Provide the tunnel a single, stable entrypoint. The controller selects the backend with the highest weight and sends 100% of traffic to it.

Workarounds

Between pods of the same Deployment:

Use a standard Kubernetes Service (built-in round-robin load balancing):

apiVersion: v1
kind: Service
metadata:
  name: my-app
spec:
  selector:
    app: my-app
  ports:
    - port: 80
      targetPort: 8080

Weighted traffic splitting or canary:

Deploy a dedicated load balancer (Traefik, Envoy, Nginx, HAProxy) and point the HTTPRoute to it:

apiVersion: gateway.networking.k8s.io/v1
kind: HTTPRoute
metadata:
  name: my-app
spec:
  parentRefs:
    - name: cloudflare-tunnel
      namespace: cloudflare-tunnel-system
  hostnames:
    - app.example.com
  rules:
    - backendRefs:
        - name: traefik  # Traefik handles weighted routing internally
          port: 80

This keeps the controller simple and predictable, and gives you full control over load balancing behavior.

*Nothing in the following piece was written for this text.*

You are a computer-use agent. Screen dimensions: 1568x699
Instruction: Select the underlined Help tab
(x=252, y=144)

SSL Certificate Limitations

Cloudflare's free Universal SSL certificates only cover root and first-level subdomains:

Hostname Covered Notes
example.com Yes Root domain
*.example.com Yes First-level wildcard
app.example.com Yes First-level subdomain
app.dev.example.com No Multi-level subdomain
*.dev.example.com No Multi-level wildcard

Workaround

For multi-level subdomains, you need:

Gateway Listener Configuration

Gateway listeners follow Gateway API specification. Some fields are ignored because Cloudflare Tunnel manages them at the edge:

Field Status Notes
port Ignored Cloudflare uses 443/80
protocol Ignored Cloudflare handles protocols
hostname Supported Routes must have intersecting hostnames
tls Ignored Cloudflare manages TLS
allowedRoutes Supported Namespace (Same/All/Selector) and kind filtering

This is because Cloudflare Tunnel terminates TLS at Cloudflare's edge, not in the cluster. However, hostname and allowedRoutes are validated per Gateway API specification.

Route Types Not Supported

Route Type Status Reason
TCPRoute Not supported Cloudflare Tunnel is HTTP-focused
TLSRoute Not supported TLS is terminated at edge
UDPRoute Not supported No UDP support in tunnels

Workaround for TCP/UDP

For non-HTTP traffic:

  1. Use Cloudflare Spectrum (separate product)
  2. Use a different ingress solution (LoadBalancer, NodePort)

Full Sync Behavior

Any change to an HTTPRoute or GRPCRoute triggers a full configuration sync to Cloudflare Tunnel. This means:

  1. Controller lists all HTTPRoutes and GRPCRoutes
  2. Filters by GatewayClass
  3. Rebuilds entire ingress configuration
  4. Pushes to Cloudflare API

Implications

  • More API calls than incremental updates
  • Brief delay when many routes are present
  • All routes are re-evaluated on any change

Mitigation

For large deployments:

  • Batch route changes when possible
  • Monitor Cloudflare API rate limits
  • Consider separating high-churn routes to different tunnels

Route Conflict Resolution

Routes are processed in order:

  1. Exact path matches first
  2. Longer prefix paths before shorter
  3. Alphabetically by hostname

If routes conflict, the first match wins. The controller does not merge rules from different routes.

Example Conflict

# Route A
rules:
  - matches:
      - path:
          type: PathPrefix
          value: /api
    backendRefs:
      - name: api-v1

# Route B
rules:
  - matches:
      - path:
          type: PathPrefix
          value: /api/v2
    backendRefs:
      - name: api-v2

Route B's /api/v2 matches first (longer path), then Route A's /api matches remaining traffic.

No Multi-Cluster Support

The controller only routes to Services within the same Kubernetes cluster. Cross-cluster routing is not supported.

Workaround

For multi-cluster scenarios:

  1. Deploy the controller in each cluster with separate tunnels
  2. Use Cloudflare Load Balancing to distribute traffic between tunnels
  3. Consider a service mesh with cross-cluster capabilities

Metrics and Observability

The controller provides Prometheus metrics for monitoring, but:

  • No distributed tracing integration
  • No access logs (use Cloudflare dashboard)
  • Limited visibility into Cloudflare API operations

See Metrics & Alerting for available metrics.